(Bloomberg) — US bonds, stocks and the dollar dropped after Moody’s Ratings stripped the government of its top credit rating, reinforcing concern about the status of American assets. Gold rose.
S&P 500 contracts fell 1.3%, with investors cooling on equities after a five-day winning streak. European and Asian shares also dropped. The yield for 30-year Treasuries surpassed 5%, rising to the highest level since November 2023. The euro rose as much as 1.1%, leading gains against the greenback among major currencies.
The downgrade risks reinforcing Wall Street’s growing worries over the US sovereign bond market as a ballooning budget deficit shows little signs of narrowing. The rating cut comes as lawmakers debates even more unfunded tax cuts and the economy looks set to slow as Trump upends long-established partnerships and restructures trade deals.

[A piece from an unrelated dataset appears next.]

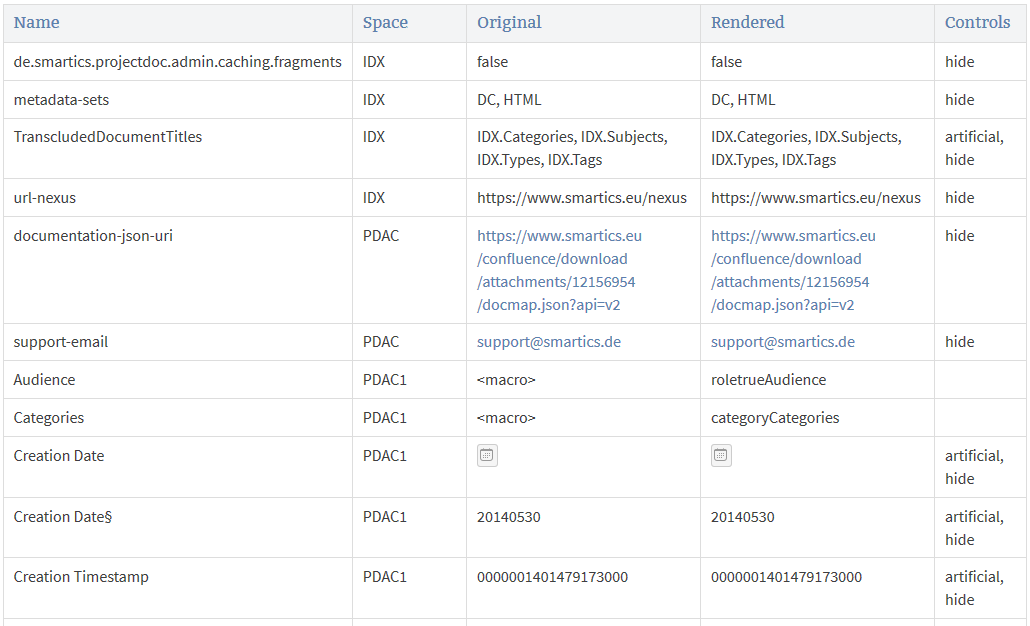The height and width of the screenshot is (626, 1030).
Task: Sort table by Name column header
Action: pos(37,22)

“The current level of yields on US Treasuries doesn’t feel out of touch with economic fundamentals,” said Stephane Deo, senior portfolio manager at Eleva Capital in Paris. As for equities, “it feels very normal to me that the market needs a breather and the Moody’s downgrade is good excuse for doing just that.”
Moody’s joined Fitch Ratings and S&P Global Ratings in grading the world’s biggest economy below the top triple-A position. The credit assessor now has a stable outlook. While Moody’s recognized the US’ significant economic and financial strengths, it no longer fully counterbalances the decline in fiscal metrics, the ratings company said.

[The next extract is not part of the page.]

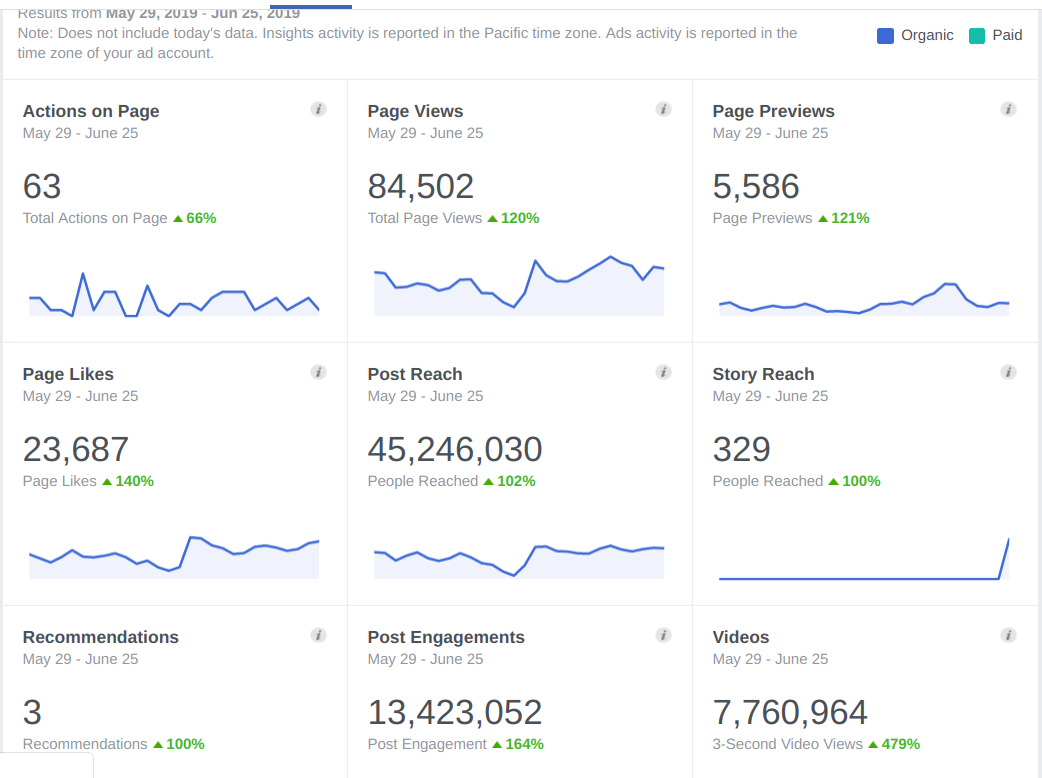The width and height of the screenshot is (1042, 778).
Task: Click Post Engagements info icon
Action: pyautogui.click(x=663, y=635)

On Monday, 10-year Treasury yields advanced seven basis points to 4.54% and their 30-year equivalents rose about eight basis points to 5.02%. Meanwhile, gold rose 1.1%, with appetite for the haven asset boosted by concerns about the US economic outlook.
“If history is any guide, rating action impact has typically been short-lived,” said Mohit Kumar, Jefferies International chief economist and strategist. “That said, the background today is different. The tariff war has already led a number of investors to question the credibility of investing in the US and to seek alternatives.”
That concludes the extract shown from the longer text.